Question: Show that every Euclidean ring is a principal ring.

My attempt: Let $(R, +, \cdot)$ be a Euclidean domain. Let $I \subseteq R$ be a nonzero ideal of $R$. Let $d \in I$ with $d \neq 0$ be any element such that $\delta (d)$ is minimum in $I$. We claim that $I = dR = \{ dx : x \in R \}$. Since $d \in I$ we have that: $$\begin{align} \quad dR \subseteq I \quad (*) \end{align}$$ Now let $a \in I$ with $a \ne 0$. Since $R$ is a Euclidean domain there exists elements $q,r \in R$ such that $a=dq+r$ and $r=0$ or $\delta (r) < \delta (d)$. Now we have that $r=a−dq$ where $a \in I$ and $−dq \in I$, so $r=a−dq \in I$. From the minimality of $\delta(d)$ we have that: $$\begin{align} \quad \delta (r) \geq \delta (d) \end{align}$$ Hence, since $\delta(r) ≮ \delta(d)$ we must have that $r=0$. So $0=a−dq$. Hence $a=dq$. So $a \in dR$. Thus: $$\begin{align} \quad dR \supseteq I \quad (**) \end{align}$$ From $(∗)$ and $(∗∗)$ we conclude that $I=dR$. In other words, $I=<d>$. So every Euclidean domain is a principal ideal domain.
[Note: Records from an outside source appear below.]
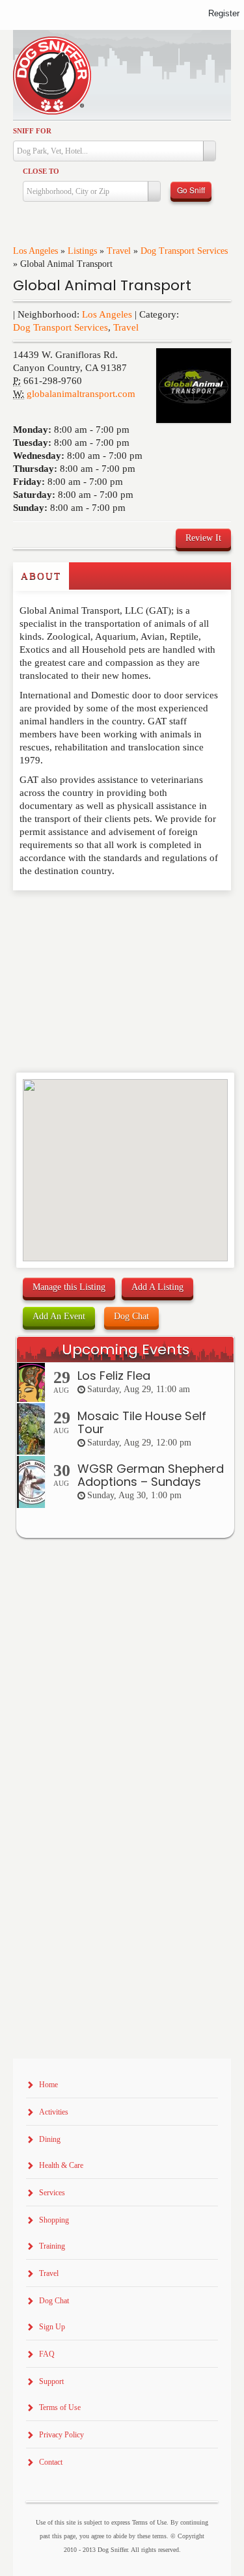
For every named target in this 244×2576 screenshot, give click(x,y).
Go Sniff (191, 189)
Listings (82, 251)
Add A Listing (157, 1287)
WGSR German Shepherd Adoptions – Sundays (150, 1475)
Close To (41, 171)
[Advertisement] (89, 916)
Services (52, 2192)
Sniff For (32, 131)
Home (48, 2084)
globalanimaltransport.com (81, 394)
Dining (50, 2139)
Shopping (54, 2220)
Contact (50, 2462)
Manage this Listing (69, 1287)
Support (51, 2381)
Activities (53, 2112)
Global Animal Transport (102, 285)
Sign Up (52, 2326)
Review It (203, 538)
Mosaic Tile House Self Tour (141, 1422)
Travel (119, 251)
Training (52, 2246)
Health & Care (61, 2165)
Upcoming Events (125, 1349)
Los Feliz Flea (113, 1375)
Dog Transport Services (184, 251)
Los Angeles (35, 251)
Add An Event (59, 1316)
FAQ (47, 2354)
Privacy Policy (61, 2434)
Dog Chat (131, 1316)
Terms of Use (60, 2407)
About (41, 576)
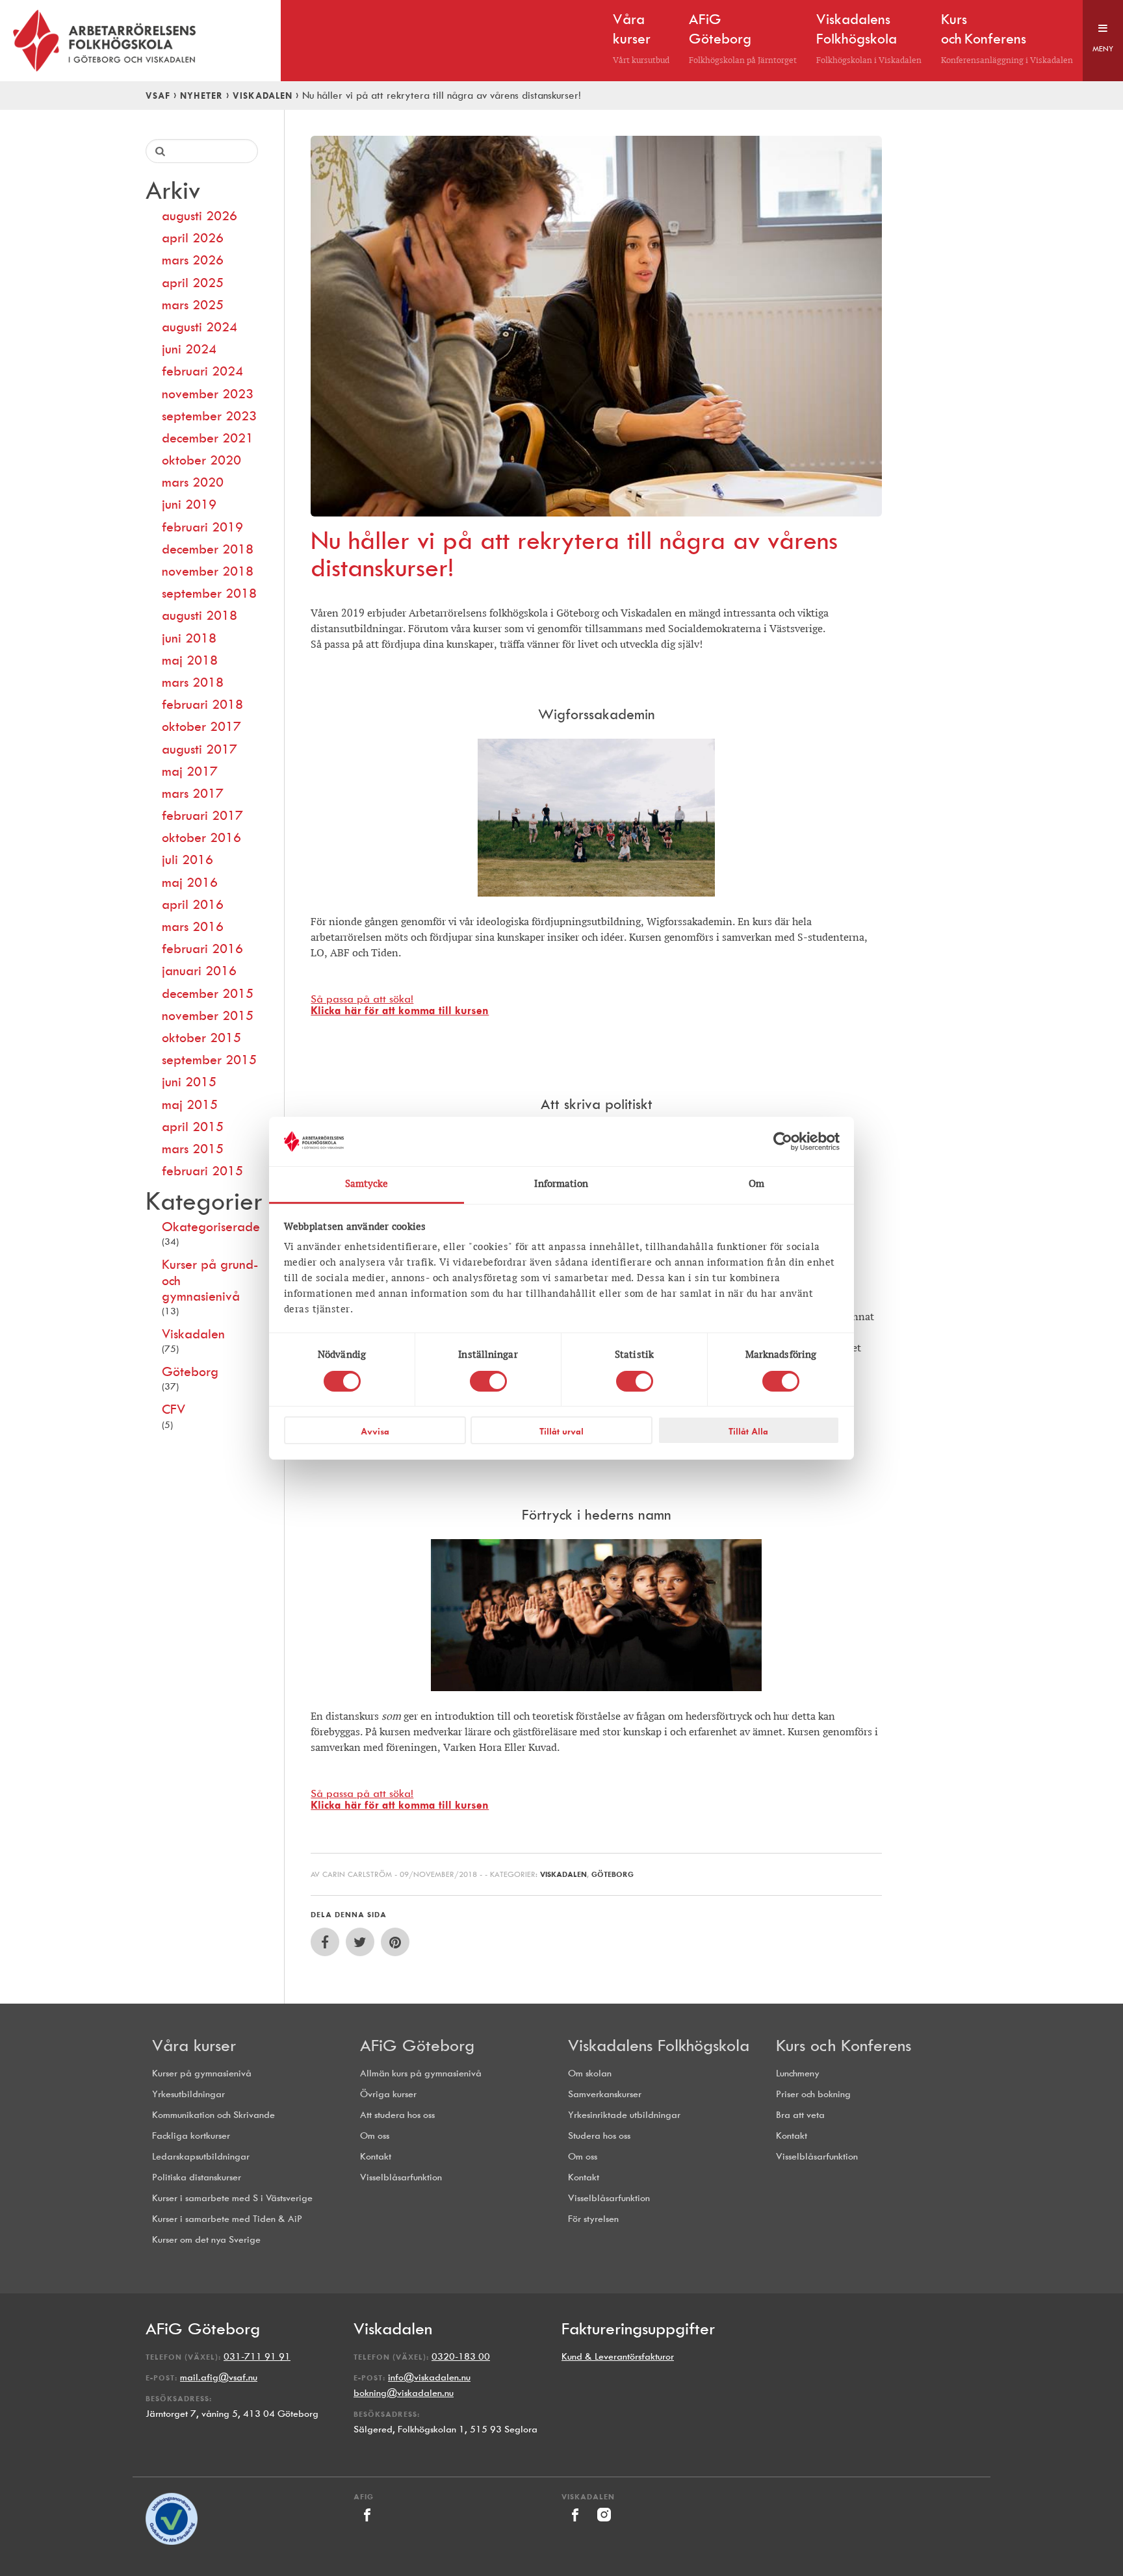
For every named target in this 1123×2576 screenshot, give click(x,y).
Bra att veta (800, 2115)
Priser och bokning (813, 2094)
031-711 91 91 (257, 2356)
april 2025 (193, 282)
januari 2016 (199, 970)
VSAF (158, 95)
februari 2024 (202, 371)
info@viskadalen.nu (429, 2377)
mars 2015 (193, 1148)
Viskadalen (262, 95)
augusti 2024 (199, 327)
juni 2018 (189, 638)
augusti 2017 (199, 749)
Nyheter (201, 95)
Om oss (374, 2135)
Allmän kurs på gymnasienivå (421, 2073)
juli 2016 (187, 859)
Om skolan (590, 2073)
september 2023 (209, 416)
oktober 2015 (201, 1037)
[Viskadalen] (576, 2525)
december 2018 (207, 549)
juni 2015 (189, 1082)
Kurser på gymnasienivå (202, 2073)
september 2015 (209, 1059)
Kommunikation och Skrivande (213, 2115)
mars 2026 (193, 260)
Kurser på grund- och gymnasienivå (210, 1279)
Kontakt (375, 2156)
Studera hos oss (599, 2135)
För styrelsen (593, 2219)
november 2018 (207, 571)
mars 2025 (193, 304)
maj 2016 (190, 882)
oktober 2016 (201, 837)
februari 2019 (202, 527)
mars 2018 (193, 682)
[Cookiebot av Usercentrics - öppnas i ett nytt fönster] (783, 1141)
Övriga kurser (388, 2094)
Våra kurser (194, 2045)
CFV (173, 1409)
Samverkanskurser (604, 2094)
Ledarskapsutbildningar (201, 2156)
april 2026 (193, 238)
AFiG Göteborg (417, 2045)
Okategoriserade (210, 1226)
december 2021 (207, 438)
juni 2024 (189, 349)
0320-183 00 (461, 2356)
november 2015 (207, 1015)
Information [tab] (561, 1184)
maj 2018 (190, 660)
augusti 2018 (199, 615)
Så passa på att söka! (400, 1005)
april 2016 (193, 904)
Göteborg (190, 1371)
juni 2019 (189, 504)
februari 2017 (202, 815)
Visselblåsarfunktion (401, 2177)
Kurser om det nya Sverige (206, 2239)
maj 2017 (190, 771)
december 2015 (207, 993)
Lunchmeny (798, 2073)
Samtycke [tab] (367, 1184)
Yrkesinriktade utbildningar (624, 2115)
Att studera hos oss (397, 2115)
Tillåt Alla (748, 1431)
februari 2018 (202, 704)
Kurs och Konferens (843, 2045)
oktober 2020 (201, 460)
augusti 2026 (199, 215)
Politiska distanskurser (196, 2177)
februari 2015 (202, 1171)
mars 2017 (193, 793)
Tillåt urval (561, 1431)
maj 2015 (190, 1104)
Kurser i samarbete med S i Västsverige (232, 2198)
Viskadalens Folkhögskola (658, 2045)
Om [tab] (756, 1184)
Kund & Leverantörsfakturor (618, 2356)
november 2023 (207, 394)
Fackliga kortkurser (191, 2135)
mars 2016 (193, 926)
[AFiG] (367, 2525)
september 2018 (209, 593)
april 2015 (193, 1126)
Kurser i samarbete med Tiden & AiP (227, 2219)
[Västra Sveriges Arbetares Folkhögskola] (140, 40)
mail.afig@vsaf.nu (218, 2377)
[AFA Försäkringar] (172, 2541)
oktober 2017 (201, 726)
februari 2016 (202, 948)
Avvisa (375, 1431)
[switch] (488, 1381)
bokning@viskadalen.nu (404, 2393)
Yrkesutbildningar (188, 2094)
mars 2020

From here, how to show that every Euclidean ring is a principal ring???

Answer 1

No, the relation $0\leq \delta(r)<\delta(d)$ implies that $\delta(r)=0$ and so $r=0$. Thus each element of $I$ is a multiple of $d$. On the other hand, the multiplies of $d$ form an ideal. Hence, the result follows.